Here is how the hug in question went:

1: I stepped towards my friend at medium speed — about as fast as you might to stroke a cow’s head, which is not something you would ever catch me doing, but that’s beside the point — and embraced our hug as best as I knew/could (there was not that much time to prepare for the hug, and this also threw me a bit). At this point, I was to be shown-up royally. Her hands/arms did their thing with worrying ease…it was instantly clear that she had been practicing, and this was despite her natural advantage of being smaller than me. Some people have all the luck!

2: The hug tightened. You know how it is, I know how it is — hugs have been tightening and making people feel loved, wanted and special for centuries. Personally, I think tightened is a very good word for this important second-stage. It sums it up nicely. The conclusion of stage 1’s initial embrace, stage 2 involves a delicate blend of finesse where you sense how long to hug for and compromise with the other person. Which I was about to ruin completely when…

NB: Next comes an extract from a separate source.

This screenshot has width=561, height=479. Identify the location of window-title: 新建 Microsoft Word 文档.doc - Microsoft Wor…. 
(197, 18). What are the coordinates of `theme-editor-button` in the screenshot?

3: …My big stupid man-arm swung downwards upon my friend’s back and my big stupid man-hand slapped her not once, but twice quite hard. Not hard enough that strangers would feel the need to intervene, but hard enough that both I and my friend knew that I had over-stepped some unwritten hug-boundary. When the release came, it came with laughter, as my female friend quite rightly pointed out that I had given her a classic man-hug! The speed, the approach, the slap, the not-quite-leaning-forward-enough, making it seem like this hug was the very last place I wanted to be. A hug which made it seem as though I was winding a baby.

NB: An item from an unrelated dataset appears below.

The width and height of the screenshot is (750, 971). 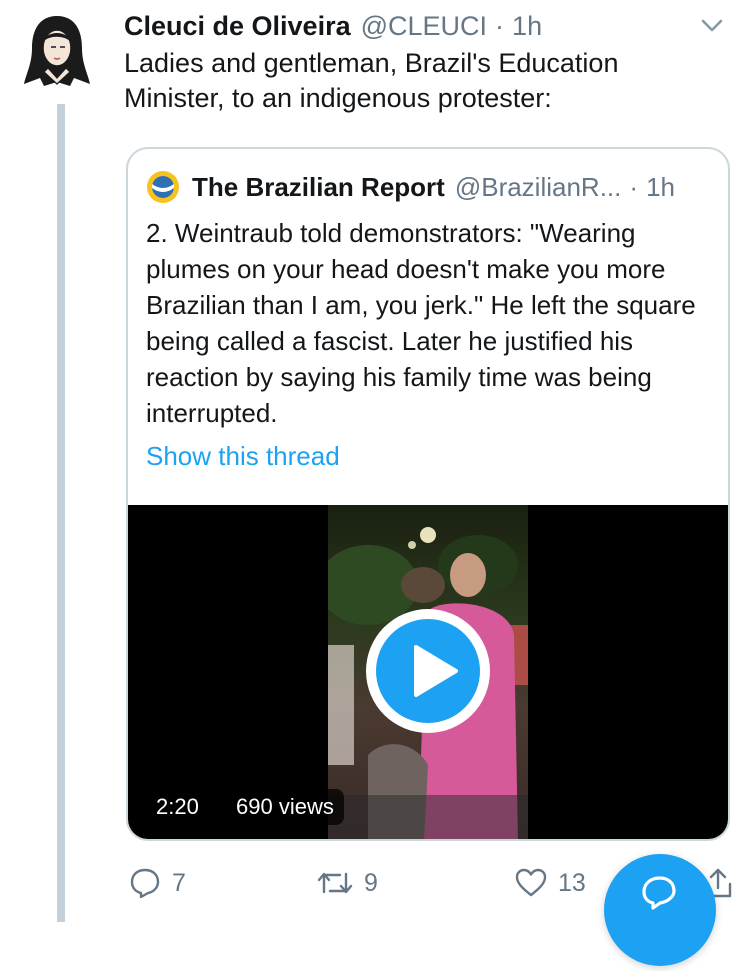 I want to click on like-button: 13, so click(x=550, y=883). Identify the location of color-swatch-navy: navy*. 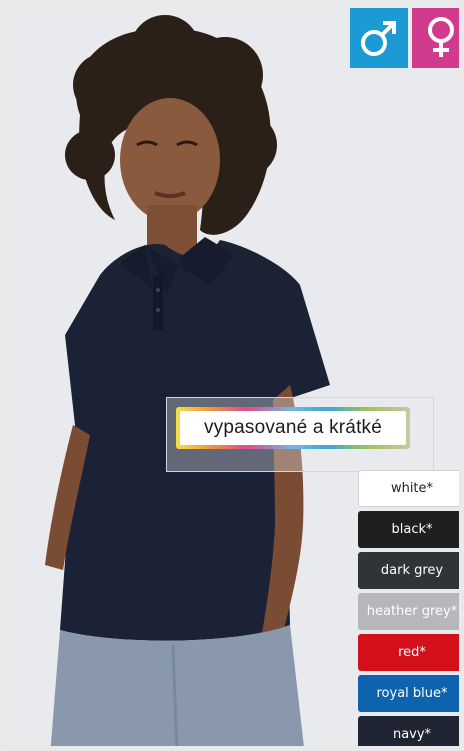
(408, 731).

A MAN HUG. Had I learned nothing?

Clearly, somewhere along the way I’d got supremely mixed-up. I’d forgotten that men and women had different hugs, and I’d gone and done something which could not be un-done. Now I would carry that label with me forever…

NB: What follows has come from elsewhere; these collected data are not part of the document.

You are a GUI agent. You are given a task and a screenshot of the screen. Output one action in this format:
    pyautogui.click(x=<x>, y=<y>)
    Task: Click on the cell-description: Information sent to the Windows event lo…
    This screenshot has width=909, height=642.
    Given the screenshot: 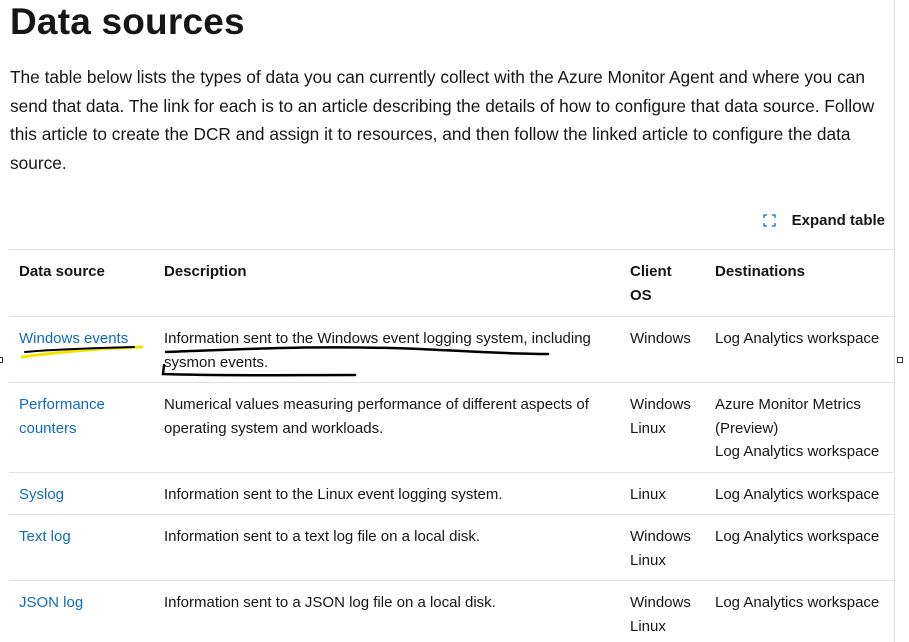 What is the action you would take?
    pyautogui.click(x=387, y=350)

Are we still friends? Yes, of course we are. Where I live, you don’t stop being friends with someone because they man-hug you in a way which lacks grace and finesse. What you do do, though, is thank that person. And, if you are the one who receives a dodgy hug, then don’t hold back. It is your duty to bring this to the attention of the man at once. There’s no point hiding it or being kind for the sake of the hugger’s ego. Because us men need to know what we’re doing wrong when we hug, otherwise, how can we be expected to correct it?! (Note: this does apply to heavy-handed women too, or just women who suffer from my hugging issues. I imagine women who do the shot-put also have real trouble not hurting people when they hug.)